Macau’s Cotai Strip, the reclaimed land between the Coloane and Taipa islands, is now home to the Grand Waldo Hotel, Venetian Macao, Wynn Macau and MGM China resorts, as well as the recently launched Sands Cotai Central, where Kid's Cavern is located.

Two casinos, three hotels and a mall make up the complex. New Yaohan purchased an anchor space in the central shopping center and, with a nod to China’s family-oriented culture, decided to create a children’s-only spinoff.

New Yaohan reached out to Callison designers, asking for an extraordinary design for a children’s store. “They wanted to create an over-the-top children’s store and overall experience within this space,” says Christian Jochman of Callison, who led design on the project. “They said, ‘Here’s the product mix: toys and electronics, candy, high-end designer children's clothing, a multi-shop with various shoe and apparel brands – we want something completely unique.’ It was like working with a blank slate.”

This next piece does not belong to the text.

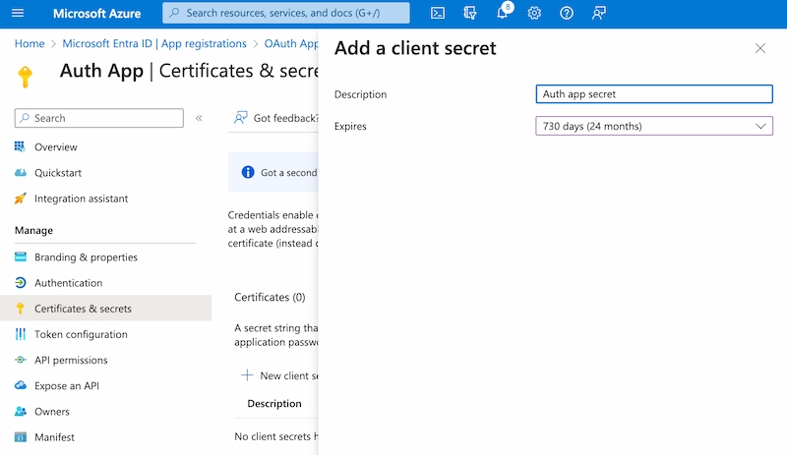Open the Cloud Shell terminal icon
The image size is (787, 455).
coord(438,13)
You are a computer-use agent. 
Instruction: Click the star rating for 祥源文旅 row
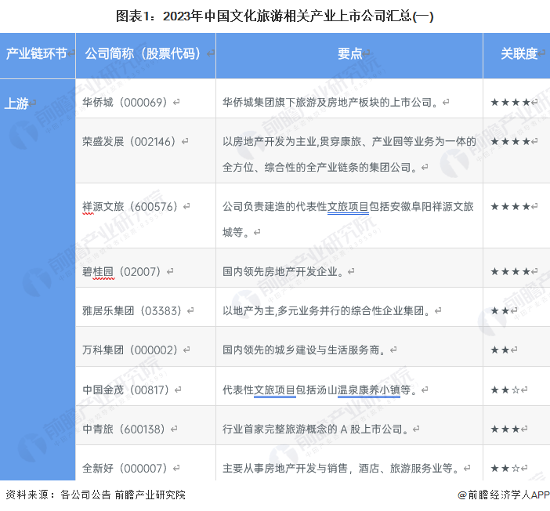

After developing a dynamic, fanciful kid’s concept, Callison creatives turned to local specialty designers to animate the space. They tapped former Disney Imagineer Mike Dillon of Dillon Works! (Mukilteo, Wash.) and his team to add movement and theatrical effects, such as a 15-foot-wide spinning candy chandelier with 603 cast resin lollipops and multi-colored candy ribbons pre-printed on vacuum-formed plastic. And they paired with Seattle-based Mode Studios to design and program abstract, changeable content for 40,000 LEDs on the storefront. Managers can change colors, swap programs or even shut the display off – the LED panels are set behind etched white glass – leaving colorful glows only around entryways, to create a beautiful white storefront.

Without clear sight lines or hard edges, the store’s flow mimics a kid running through it – dashing around corners, stopping to gaze at fantastic displays.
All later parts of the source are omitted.